Please copy the lines word for word, from the first line through the line containing "coord(910,33)", with both of those lines included.

[START OF Information supplied]

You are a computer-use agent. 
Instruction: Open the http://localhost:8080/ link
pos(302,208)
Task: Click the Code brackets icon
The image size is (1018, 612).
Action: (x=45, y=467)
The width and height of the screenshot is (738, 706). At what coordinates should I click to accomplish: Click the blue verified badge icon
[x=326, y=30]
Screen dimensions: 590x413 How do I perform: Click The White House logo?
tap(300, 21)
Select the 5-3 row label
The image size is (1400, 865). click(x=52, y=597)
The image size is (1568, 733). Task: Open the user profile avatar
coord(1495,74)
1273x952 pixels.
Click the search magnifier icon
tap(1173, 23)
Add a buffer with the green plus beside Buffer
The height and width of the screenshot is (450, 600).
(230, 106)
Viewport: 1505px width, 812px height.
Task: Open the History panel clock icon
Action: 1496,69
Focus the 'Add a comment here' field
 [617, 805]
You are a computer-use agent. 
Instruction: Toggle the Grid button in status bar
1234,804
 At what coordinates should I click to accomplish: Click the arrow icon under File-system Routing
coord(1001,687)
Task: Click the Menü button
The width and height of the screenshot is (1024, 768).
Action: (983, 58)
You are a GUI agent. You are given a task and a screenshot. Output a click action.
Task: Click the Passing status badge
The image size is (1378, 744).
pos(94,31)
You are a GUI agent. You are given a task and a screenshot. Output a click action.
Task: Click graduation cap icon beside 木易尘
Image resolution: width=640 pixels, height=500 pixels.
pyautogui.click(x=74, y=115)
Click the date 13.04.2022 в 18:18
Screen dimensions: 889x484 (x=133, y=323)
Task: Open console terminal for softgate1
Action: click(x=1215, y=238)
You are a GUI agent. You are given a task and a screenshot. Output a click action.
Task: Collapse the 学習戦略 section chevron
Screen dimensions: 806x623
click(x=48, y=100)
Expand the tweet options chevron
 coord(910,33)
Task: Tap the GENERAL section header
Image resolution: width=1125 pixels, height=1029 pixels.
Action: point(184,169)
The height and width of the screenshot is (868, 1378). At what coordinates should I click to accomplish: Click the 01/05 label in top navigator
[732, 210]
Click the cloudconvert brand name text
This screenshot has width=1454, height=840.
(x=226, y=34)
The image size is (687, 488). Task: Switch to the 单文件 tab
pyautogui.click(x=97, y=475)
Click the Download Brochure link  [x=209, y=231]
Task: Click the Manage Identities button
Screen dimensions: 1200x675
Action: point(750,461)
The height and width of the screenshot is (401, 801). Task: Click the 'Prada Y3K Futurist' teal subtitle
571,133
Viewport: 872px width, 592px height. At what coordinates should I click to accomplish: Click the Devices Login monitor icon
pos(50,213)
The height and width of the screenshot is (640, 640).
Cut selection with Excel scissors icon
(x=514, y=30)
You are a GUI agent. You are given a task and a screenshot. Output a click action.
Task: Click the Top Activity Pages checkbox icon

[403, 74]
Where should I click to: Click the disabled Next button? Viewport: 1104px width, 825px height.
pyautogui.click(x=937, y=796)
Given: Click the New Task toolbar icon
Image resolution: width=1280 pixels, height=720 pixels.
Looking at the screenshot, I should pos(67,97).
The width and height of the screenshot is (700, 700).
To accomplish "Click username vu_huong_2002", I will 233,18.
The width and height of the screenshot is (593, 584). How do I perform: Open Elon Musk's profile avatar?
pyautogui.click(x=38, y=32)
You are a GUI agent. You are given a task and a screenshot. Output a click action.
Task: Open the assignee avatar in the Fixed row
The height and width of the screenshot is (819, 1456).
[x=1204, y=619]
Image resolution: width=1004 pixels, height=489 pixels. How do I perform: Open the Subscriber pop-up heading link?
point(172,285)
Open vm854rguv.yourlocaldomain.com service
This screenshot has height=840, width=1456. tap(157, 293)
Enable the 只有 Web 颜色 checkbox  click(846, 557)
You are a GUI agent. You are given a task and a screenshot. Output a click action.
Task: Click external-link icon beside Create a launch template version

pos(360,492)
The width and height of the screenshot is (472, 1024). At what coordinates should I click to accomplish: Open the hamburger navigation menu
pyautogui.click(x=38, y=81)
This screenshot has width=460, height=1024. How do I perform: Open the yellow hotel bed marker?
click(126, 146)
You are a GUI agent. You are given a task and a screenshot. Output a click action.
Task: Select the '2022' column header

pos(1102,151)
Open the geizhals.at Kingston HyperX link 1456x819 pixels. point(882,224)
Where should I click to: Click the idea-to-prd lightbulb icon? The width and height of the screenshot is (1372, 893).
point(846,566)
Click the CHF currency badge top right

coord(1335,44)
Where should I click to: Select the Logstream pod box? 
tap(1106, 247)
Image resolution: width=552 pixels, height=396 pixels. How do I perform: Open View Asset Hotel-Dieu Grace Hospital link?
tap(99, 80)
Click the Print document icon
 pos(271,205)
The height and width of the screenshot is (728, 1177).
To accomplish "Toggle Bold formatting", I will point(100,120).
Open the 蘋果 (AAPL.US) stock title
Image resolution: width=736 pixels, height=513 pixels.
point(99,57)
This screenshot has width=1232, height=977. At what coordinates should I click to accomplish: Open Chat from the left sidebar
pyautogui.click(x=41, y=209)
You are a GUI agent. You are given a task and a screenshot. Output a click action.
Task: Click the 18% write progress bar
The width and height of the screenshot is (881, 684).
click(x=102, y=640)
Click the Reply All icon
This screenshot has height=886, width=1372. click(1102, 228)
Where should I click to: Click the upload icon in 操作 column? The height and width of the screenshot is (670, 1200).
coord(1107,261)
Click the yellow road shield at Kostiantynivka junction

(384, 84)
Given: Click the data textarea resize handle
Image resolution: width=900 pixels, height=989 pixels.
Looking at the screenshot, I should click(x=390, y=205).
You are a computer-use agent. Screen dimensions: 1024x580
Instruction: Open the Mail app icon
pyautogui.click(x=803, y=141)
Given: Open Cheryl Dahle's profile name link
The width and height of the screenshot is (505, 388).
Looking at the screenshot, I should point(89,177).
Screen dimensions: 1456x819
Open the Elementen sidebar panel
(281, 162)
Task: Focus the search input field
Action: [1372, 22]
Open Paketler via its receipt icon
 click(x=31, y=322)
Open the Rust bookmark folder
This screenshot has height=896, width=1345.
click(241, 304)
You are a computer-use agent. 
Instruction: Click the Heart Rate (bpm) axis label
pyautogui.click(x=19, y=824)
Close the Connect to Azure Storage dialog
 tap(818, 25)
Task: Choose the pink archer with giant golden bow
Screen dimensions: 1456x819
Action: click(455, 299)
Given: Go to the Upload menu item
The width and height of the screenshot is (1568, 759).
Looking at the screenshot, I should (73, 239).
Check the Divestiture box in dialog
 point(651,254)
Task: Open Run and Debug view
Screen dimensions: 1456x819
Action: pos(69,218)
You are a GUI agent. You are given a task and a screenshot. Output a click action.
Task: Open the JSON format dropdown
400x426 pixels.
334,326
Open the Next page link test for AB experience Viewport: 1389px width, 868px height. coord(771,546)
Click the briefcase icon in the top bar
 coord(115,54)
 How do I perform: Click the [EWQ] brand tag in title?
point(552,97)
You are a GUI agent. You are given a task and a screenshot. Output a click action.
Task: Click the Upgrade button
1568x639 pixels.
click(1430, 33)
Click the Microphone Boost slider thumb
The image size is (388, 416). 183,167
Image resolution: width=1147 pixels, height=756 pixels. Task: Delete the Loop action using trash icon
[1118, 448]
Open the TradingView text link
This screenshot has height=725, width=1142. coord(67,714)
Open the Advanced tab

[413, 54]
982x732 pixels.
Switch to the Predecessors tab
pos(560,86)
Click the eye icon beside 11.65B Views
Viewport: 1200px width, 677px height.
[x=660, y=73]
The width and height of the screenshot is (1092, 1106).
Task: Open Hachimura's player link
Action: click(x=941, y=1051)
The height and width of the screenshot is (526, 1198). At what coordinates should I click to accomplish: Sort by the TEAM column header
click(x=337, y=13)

[END OF Information supplied]

Complete response ▸
You are a computer-use agent. 
Instruction: Open the http://localhost:8080/ link
pos(302,208)
Task: Click the Code brackets icon
The image size is (1018, 612).
Action: (x=45, y=467)
The width and height of the screenshot is (738, 706). At what coordinates should I click to accomplish: Click the blue verified badge icon
[x=326, y=30]
Screen dimensions: 590x413 How do I perform: Click The White House logo?
tap(300, 21)
Select the 5-3 row label
The image size is (1400, 865). click(x=52, y=597)
The image size is (1568, 733). Task: Open the user profile avatar
coord(1495,74)
1273x952 pixels.
Click the search magnifier icon
tap(1173, 23)
Add a buffer with the green plus beside Buffer
The height and width of the screenshot is (450, 600).
(230, 106)
Viewport: 1505px width, 812px height.
Task: Open the History panel clock icon
Action: 1496,69
Focus the 'Add a comment here' field
 [617, 805]
You are a computer-use agent. 
Instruction: Toggle the Grid button in status bar
1234,804
 At what coordinates should I click to accomplish: Click the arrow icon under File-system Routing
coord(1001,687)
Task: Click the Menü button
The width and height of the screenshot is (1024, 768).
Action: (983, 58)
You are a GUI agent. You are given a task and a screenshot. Output a click action.
Task: Click the Passing status badge
The image size is (1378, 744).
pos(94,31)
You are a GUI agent. You are given a task and a screenshot. Output a click action.
Task: Click graduation cap icon beside 木易尘
Image resolution: width=640 pixels, height=500 pixels.
pyautogui.click(x=74, y=115)
Click the date 13.04.2022 в 18:18
Screen dimensions: 889x484 (x=133, y=323)
Task: Open console terminal for softgate1
Action: click(x=1215, y=238)
You are a GUI agent. You are given a task and a screenshot. Output a click action.
Task: Collapse the 学習戦略 section chevron
Screen dimensions: 806x623
click(x=48, y=100)
Expand the tweet options chevron
 coord(910,33)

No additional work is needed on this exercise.